Тащить ее с собой не хотелось. Не стоит вмешиваться в жизнь саванны слишком сильно. Борис ограничился тем, что объяснил, как пройти.
– Спасибо.
Он посторонился. Она из вежливости обошла его на лестнице медленно – а потом припустила вверх, цепляясь мускулистой рукой за перила, перескакивая через две ступеньки длинными худыми ногами.
Аким всегда смотрел человеку в лоб, а не в глаза. Иначе с артистами никак. Особенно с артистками. Давят, пока не найдут и продавят слабину. А потом на шею сядут и ножки в рот положат.
Им все кажется, что он один из них. Зря!
Он больше не один из них. Он – босс.
Немного поганая, конечно, должность: директор балета. Вроде директор, но все же не совсем настоящий. Но для них он – босс.
На пенсию ради этого пришлось уйти раньше срока. В тридцать шесть. Но Аким не жалел. От мысли о пенсии у него сжимался желудок. «Принц на пенсии», – провожали шепотком таких: порывистых сухоньких старичков с пегими кудрями – рыщущих, заискивающих и тут же бьющих фанаберией, как копытом («я – народный артист!»), никчемных, ненужных.
И нет у него слабостей. Больше нет.
Он выучил английский, слушая диски в московских пробках. И бабы – больше никаких баб: Татьяна знает, что теперь он ей безупречно верен. Что можно солисту, то нельзя директору балета. Никаких глазок, улыбок, шуточек, цапанья за коленку, не говоря о большем – ночи в номере на гастролях, эх! Ни-ни. Коготок увяз – всей птичке пропасть. А пропадать Аким не хотел.
Даша напрасно пыталась попасть глазами ему в глаза.
С ее ростом Акиму пришлось чуть ли не задирать голову – чтобы все-таки смотреть поверх нее.
Ну и балерины пошли, негодовал он.
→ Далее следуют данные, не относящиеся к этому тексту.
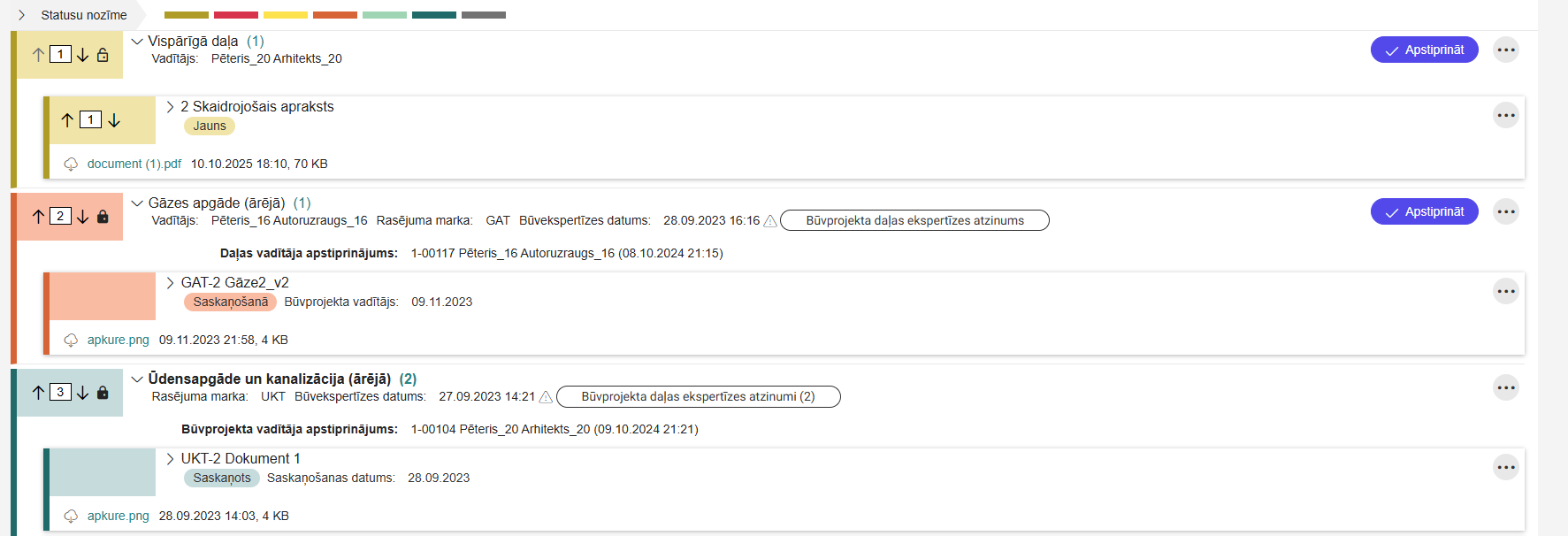
Task: Open more options for GAT-2 Gāze2_v2
Action: (x=1505, y=291)
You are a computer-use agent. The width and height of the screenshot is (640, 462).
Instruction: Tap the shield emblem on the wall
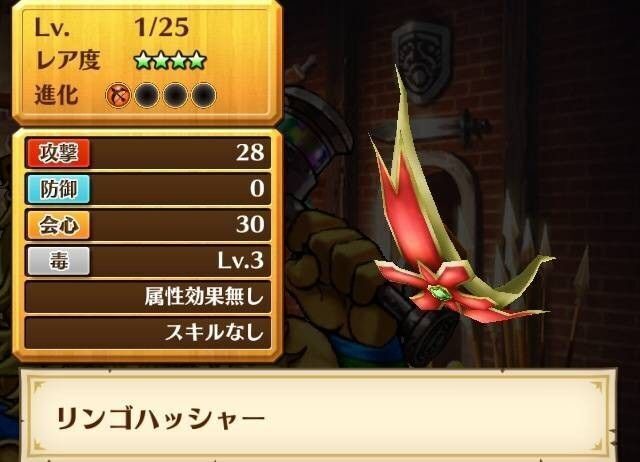tap(421, 62)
Баскетбольная команда. Это все с французов началось, с Гиллем. У нас таких дылд раньше из хореографического училища отчисляли. Чтобы смогла закончить обычную среднюю школу и получить другую профессию. Зачем зря учить? – она же встанет на пуанты и окажется выше любого парня.
Аким-танцовщик таких балерин терпеть не мог. Да ее поднимать – надорвешься.
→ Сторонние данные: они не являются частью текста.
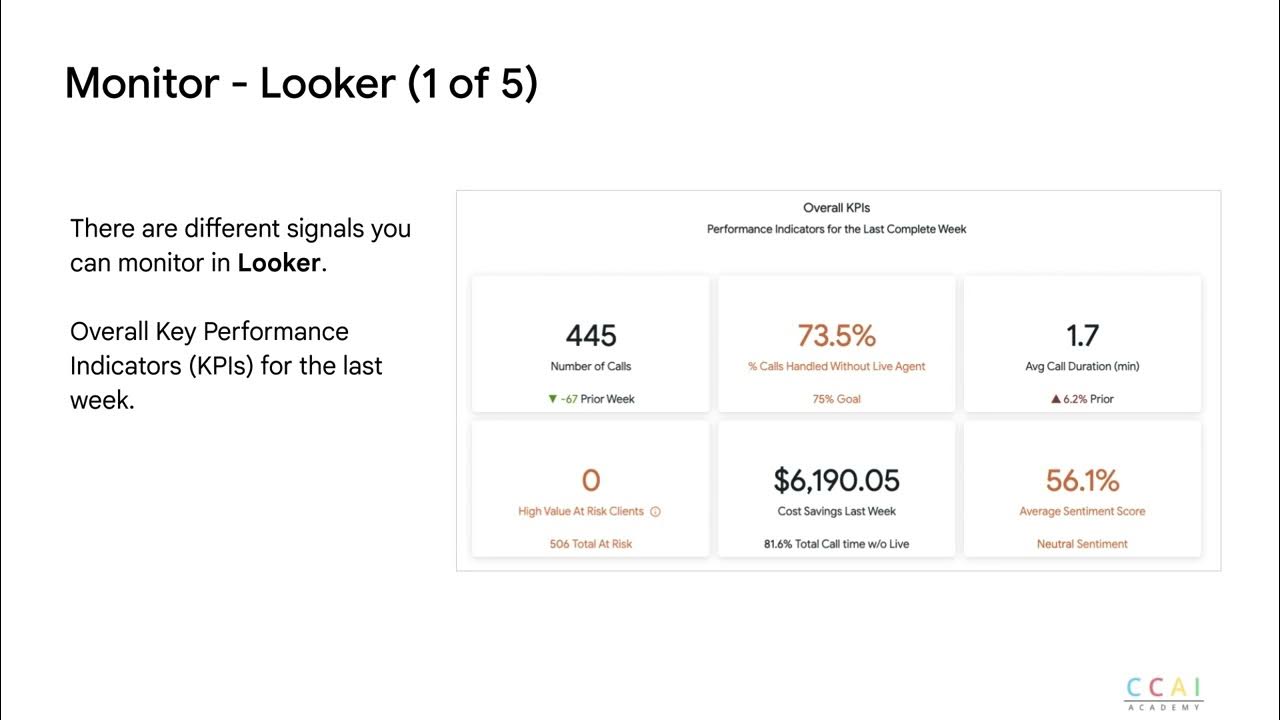
Task: Click the CCAI Academy logo
Action: tap(1164, 693)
Но Аким-директор заставил себя полюбить и Белову. Публике нравится. Критики верещат от счастья. Гастрольный план забит под завязку. Деньги, деньги, деньги. Если завтра его вышибут из этого театра… Тьфу-тьфу-тьфу, конечно. Допустим, не завтра, а через пару лет, и не вышибут, а подсидят, – в жизни ведь случается всякое! Из театра уходят – все. Никто не сидит в кресле пожизненно. Так вот, когда такое случится с ним, к этому моменту его CV будет выглядеть так, что он станет желанным кандидатом на кресло в любом европейском театре.
Английский он уже выучил.
А пока – со всеми построже. Особенно с этой. Пока она еще не обросла здесь знакомствами, сразу поставить на место.
Но говорить – мягко.
– Даша, у меня сейчас встреча. С новым председателем Попечительского совета.
Она посмотрела ему за спину. Все режиссерское управление в сборе. И даже фотограф театральной многотиражки «Наш театр» Миша, с хомутом камеры на шее.
– Давай это подробно и спокойно обсудим. После встречи.
Он нажал на слова «спокойно» и «после». И даже посмотрел ей в глаза, думая при этом про нового председателя: «Где ж этого козла носит?»
– Посиди в буфете пока, я здесь закончу и сразу к тебе спущусь. Мы это все немедленно уладим. Не волнуйся, спектакль ты знаешь. Мальчики тоже все знают свою партию. Просто поддержки проверите – а на это время есть.
– Дело не в поддержках.
«Я возвращаюсь в Питер», – вот в чем. Но сказать не успела.
– Ясно же, что тут какое-то недоразумение.
– Я…
– Ты их не так поняла.
«Ладно. Я уезжаю. Не хочу даже вникать», – сразу успокоилась Даша.
«Вроде успокоилась, – остался доволен собой Аким. Уф. – С бабами всегда так трудно», – пожалел он себя.
Непринужденно потеснил Дашу к выходу.
– Хорошо, – кивнула она: – После.
Подумала: «Позвоню пока в Питер». С кем сперва поговорить? С худруком? С директором театра? Или с директором балета? Они, конечно, немного обижены, из-за Лондона. Но сумеют сделать вид, что нет. Ведь она возвращается, разве не это – главное?
– Хорошо, – повторила.
– Вот и славно, – обрадовался легкой победе Аким. И оба чуть не получили по лбу дверью. Запыхавшийся дядька в сером костюме ввалился между ними.
Аким фальшиво просиял:
– А, вот вы где!
Борис извинился за опоздание.
– Простите, пробки.
Все тут же захлопали. Фотограф Миша поднял камеру. Аким интимно подхватил Бориса под руку. Их окатила вспышка. У Бориса перед глазами поплыли синие червячки. Даша двинулась к двери.
– Даша, погоди, – приподнято окликнул Аким. Схватил ее за руку, подтянул обратно.